* [HOW TO COMPLETE THIS TASK]:
Scan the listing for the word "Rick" and report every line that contains it.

--- START ---

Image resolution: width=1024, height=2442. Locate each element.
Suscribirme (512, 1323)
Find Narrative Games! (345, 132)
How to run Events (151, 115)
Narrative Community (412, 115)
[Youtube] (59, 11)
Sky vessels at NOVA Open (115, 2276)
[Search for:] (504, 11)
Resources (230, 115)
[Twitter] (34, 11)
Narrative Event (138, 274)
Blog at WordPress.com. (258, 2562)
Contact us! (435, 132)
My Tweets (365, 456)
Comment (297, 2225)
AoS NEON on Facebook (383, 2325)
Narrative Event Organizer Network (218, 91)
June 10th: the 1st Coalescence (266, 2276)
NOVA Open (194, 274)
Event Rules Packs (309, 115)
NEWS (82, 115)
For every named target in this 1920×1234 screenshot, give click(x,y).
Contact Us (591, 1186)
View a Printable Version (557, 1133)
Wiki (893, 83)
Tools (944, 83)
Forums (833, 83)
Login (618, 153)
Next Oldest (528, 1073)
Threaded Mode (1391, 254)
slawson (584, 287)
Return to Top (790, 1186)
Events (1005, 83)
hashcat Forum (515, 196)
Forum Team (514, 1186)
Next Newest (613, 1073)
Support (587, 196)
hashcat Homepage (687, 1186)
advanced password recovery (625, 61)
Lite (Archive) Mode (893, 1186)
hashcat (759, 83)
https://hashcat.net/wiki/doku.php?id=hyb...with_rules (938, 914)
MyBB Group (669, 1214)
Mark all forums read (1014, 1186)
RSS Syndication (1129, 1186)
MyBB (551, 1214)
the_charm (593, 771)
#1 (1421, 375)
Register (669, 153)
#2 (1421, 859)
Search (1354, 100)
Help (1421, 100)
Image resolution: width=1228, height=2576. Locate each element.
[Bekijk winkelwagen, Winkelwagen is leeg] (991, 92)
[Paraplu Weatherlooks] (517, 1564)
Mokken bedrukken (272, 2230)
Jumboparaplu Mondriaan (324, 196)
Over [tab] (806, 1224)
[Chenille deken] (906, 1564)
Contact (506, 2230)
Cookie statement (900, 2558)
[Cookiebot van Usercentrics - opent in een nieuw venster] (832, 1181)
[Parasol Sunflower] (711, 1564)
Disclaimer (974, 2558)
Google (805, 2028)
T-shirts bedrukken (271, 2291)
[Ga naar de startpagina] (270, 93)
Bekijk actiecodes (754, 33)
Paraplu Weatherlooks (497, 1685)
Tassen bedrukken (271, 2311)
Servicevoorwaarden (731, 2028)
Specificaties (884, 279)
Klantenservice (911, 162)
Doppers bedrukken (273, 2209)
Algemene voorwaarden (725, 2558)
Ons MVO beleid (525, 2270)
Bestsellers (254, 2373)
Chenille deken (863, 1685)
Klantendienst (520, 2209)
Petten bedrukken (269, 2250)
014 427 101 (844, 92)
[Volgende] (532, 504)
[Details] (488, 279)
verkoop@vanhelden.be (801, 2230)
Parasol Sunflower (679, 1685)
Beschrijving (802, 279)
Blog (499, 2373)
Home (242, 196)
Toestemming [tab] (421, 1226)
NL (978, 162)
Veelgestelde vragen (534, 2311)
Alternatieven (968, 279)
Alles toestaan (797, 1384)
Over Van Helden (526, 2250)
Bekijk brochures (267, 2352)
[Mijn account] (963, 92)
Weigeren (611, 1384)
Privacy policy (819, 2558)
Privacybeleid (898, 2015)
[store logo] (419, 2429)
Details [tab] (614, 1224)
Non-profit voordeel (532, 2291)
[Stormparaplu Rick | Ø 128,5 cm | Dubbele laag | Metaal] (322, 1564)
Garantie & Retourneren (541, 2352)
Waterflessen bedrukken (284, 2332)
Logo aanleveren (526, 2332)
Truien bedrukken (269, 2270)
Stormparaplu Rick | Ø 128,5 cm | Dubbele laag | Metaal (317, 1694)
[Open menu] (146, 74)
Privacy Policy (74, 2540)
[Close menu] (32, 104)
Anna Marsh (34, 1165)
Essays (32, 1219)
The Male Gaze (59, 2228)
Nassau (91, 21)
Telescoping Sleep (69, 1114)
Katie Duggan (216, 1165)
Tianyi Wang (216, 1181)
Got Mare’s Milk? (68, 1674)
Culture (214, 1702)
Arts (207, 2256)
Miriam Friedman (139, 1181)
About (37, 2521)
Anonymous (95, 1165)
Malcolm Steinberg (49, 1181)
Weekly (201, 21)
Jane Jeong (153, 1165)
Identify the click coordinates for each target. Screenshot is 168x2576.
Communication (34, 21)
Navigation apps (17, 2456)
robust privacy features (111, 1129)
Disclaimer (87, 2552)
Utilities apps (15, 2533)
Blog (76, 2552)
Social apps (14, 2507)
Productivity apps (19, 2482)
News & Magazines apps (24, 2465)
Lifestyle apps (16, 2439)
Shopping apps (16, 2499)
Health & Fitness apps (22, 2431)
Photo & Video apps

--- END ---

* [RESPONSE]:
[Stormparaplu Rick | Ø 128,5 cm | Dubbele laag | Metaal] (322, 1564)
Stormparaplu Rick | Ø 128,5 cm | Dubbele laag | Metaal (317, 1694)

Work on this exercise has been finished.